Collected data
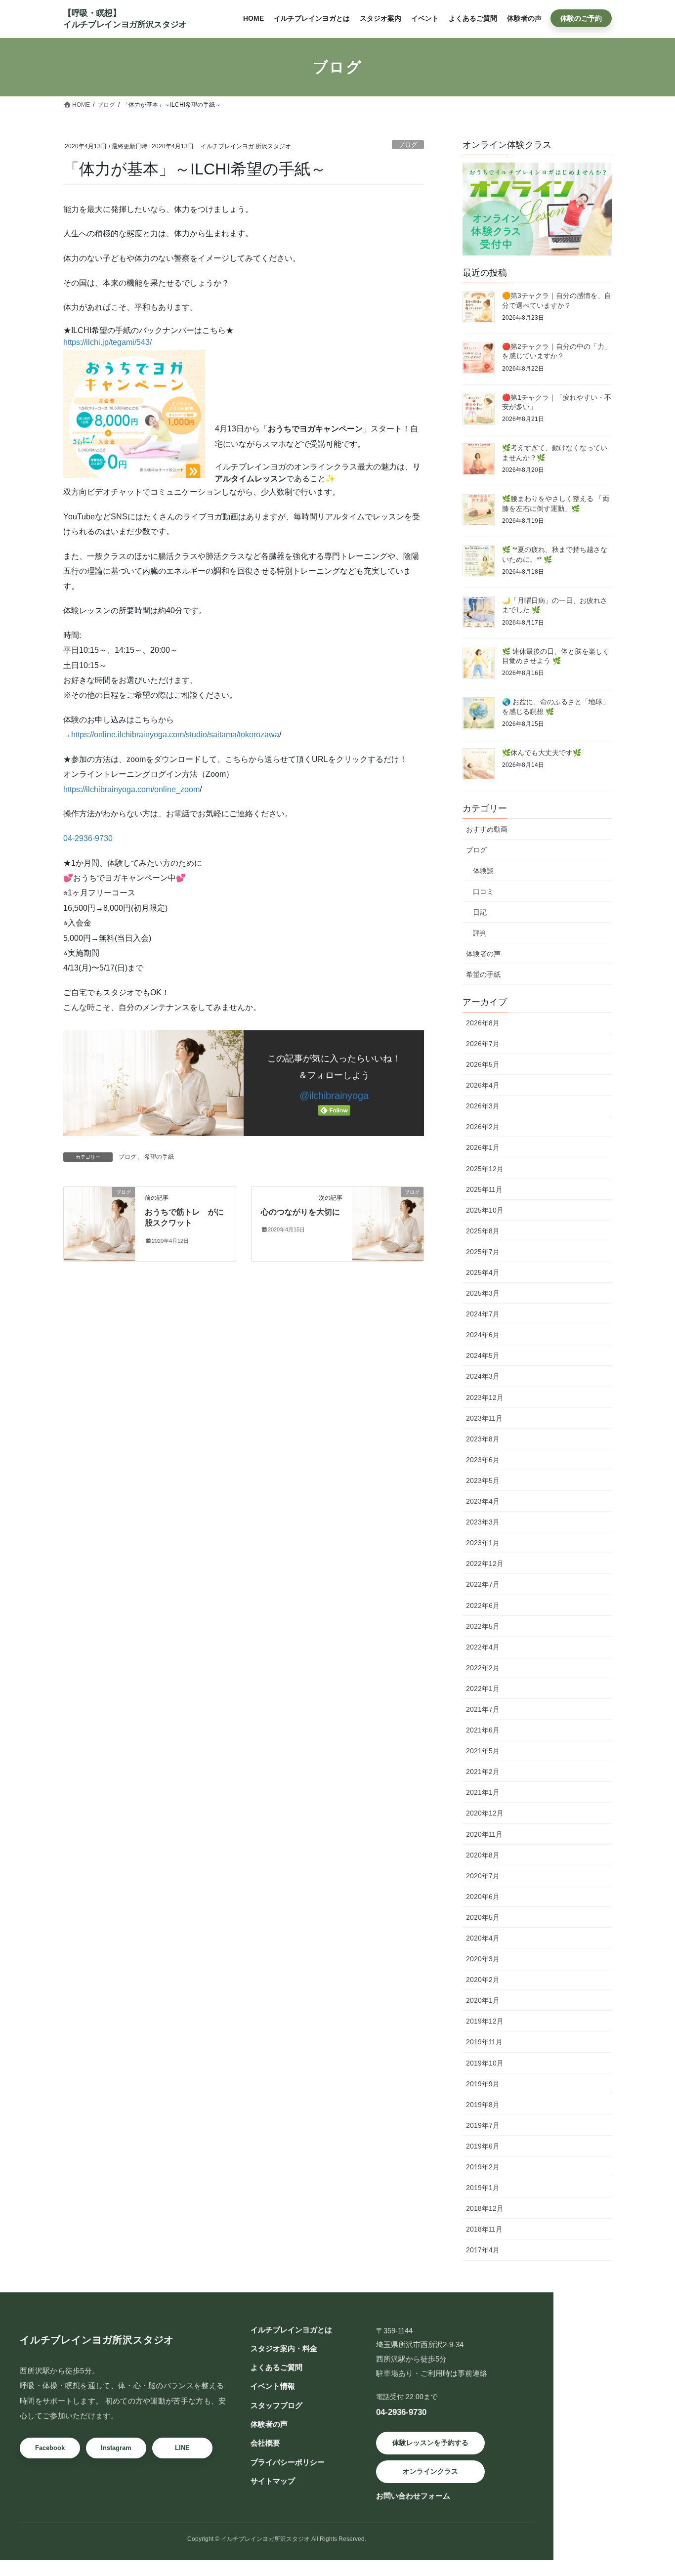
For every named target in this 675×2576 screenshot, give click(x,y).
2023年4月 (483, 1501)
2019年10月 (485, 2063)
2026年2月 (483, 1127)
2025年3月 (483, 1293)
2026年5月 (483, 1064)
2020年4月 (483, 1938)
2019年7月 (483, 2125)
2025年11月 (484, 1189)
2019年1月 (483, 2188)
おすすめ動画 (486, 829)
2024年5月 (483, 1355)
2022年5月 (483, 1626)
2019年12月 (485, 2021)
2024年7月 (483, 1314)
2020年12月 (485, 1813)
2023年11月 (484, 1418)
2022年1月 (483, 1688)
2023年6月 (483, 1460)
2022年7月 (483, 1584)
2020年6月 (483, 1896)
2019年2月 (483, 2167)
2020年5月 (483, 1917)
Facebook (50, 2447)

→ WHAT IS BEING ASKED
Omit every picture, then write out the entries above exactly.

→ WORKED SOLUTION
For every named target in this 675×2576 screenshot, give click(x,y).
2023年4月 (483, 1501)
2019年10月 (485, 2063)
2026年2月 (483, 1127)
2025年3月 (483, 1293)
2026年5月 (483, 1064)
2020年4月 (483, 1938)
2019年7月 (483, 2125)
2025年11月 (484, 1189)
2019年1月 (483, 2188)
おすすめ動画 (486, 829)
2024年5月 (483, 1355)
2022年5月 (483, 1626)
2019年12月 (485, 2021)
2024年7月 (483, 1314)
2020年12月 (485, 1813)
2023年11月 (484, 1418)
2022年1月 (483, 1688)
2023年6月 (483, 1460)
2022年7月 (483, 1584)
2020年6月 (483, 1896)
2019年2月 (483, 2167)
2020年5月 (483, 1917)
Facebook (50, 2447)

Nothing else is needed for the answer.